A helpful analogy to explain PEM is to think of yourself as a mobile phone battery. Every day, you put your phone on charge and as soon as you unplug it, all the apps, calls and texts will start to drain the battery. Your body is the same: everything you do – not just your physical activity but cognitive and emotional activity too – will drain your energy reserves. The call you make to a family member, the book you read or the housework you do will all use up energy, meaning that it will take much longer for you to recharge. As a result, you might feel more drained and tired over the next few days.
How to manage PEM?
Patients recovering from Covid and experiencing PEM hit their anaerobic threshold much sooner than they previously would have. This means that even the mildest activity causes fatigue.
So, the focus needs to be on managing your heart rate throughout the day to keep it below the anaerobic threshold.
The key is to ensure that whenever you undertake an activity, your heart rate remains below the level at which your body will draw on energy reserves it doesn’t have (which triggers PEM). This includes cognitive and emotional activities too.
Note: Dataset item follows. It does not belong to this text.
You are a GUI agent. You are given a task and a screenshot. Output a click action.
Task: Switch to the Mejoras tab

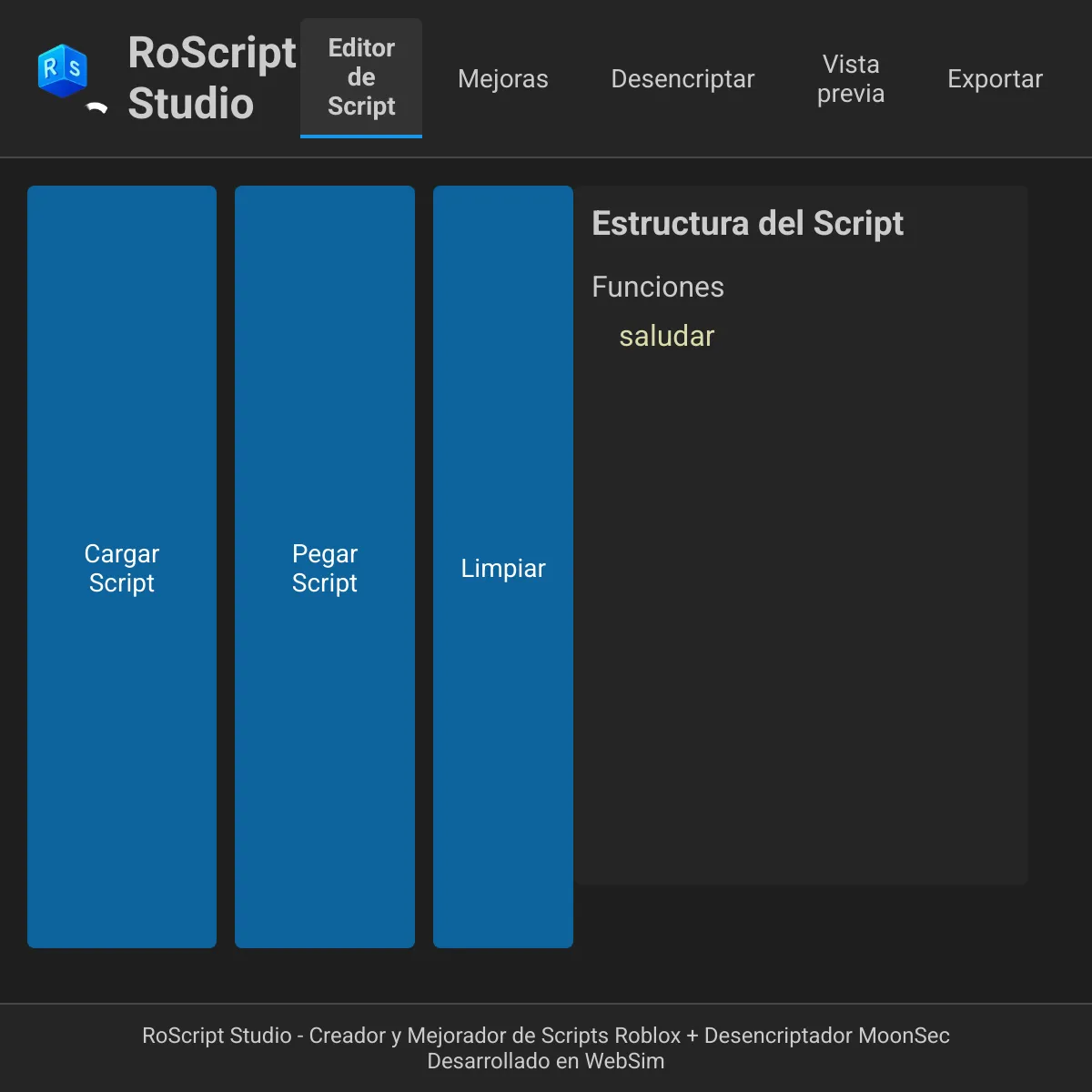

For example, some people find noisy environments or stress can significantly raise their heart rates.
Heart rate monitors can help
Heart rate monitors are personal monitoring devices that allow you to measure or display your heart rate in real time. They can be worn on your wrist or across your chest. The advantage of wearing them as you recover from Long Covid is that most of them have the ability to set a heart rate zone. Because they continuously track and record your heart rate, you can ensure that you remain within the right heart rate zone to prevent post-exertional malaise. This can help take away the anxiety of checking your heart rate manually, and is much less time consuming.
There are also a number of fatigue management strategies you can use to help manage your recovery.
Activity planning: including pacing, prioritisation, planning.
Analysing your activity: using symptom diaries to establish your baseline activity level.
Rest and Relaxation: incorporating time to pause into your daily routine.
Everyone’s limits are different, so identifying your own personal limitations is vital. Doing so will support your Long Covid recovery and mean you can slowly achieve an increase in your activity levels without the worry of PEM.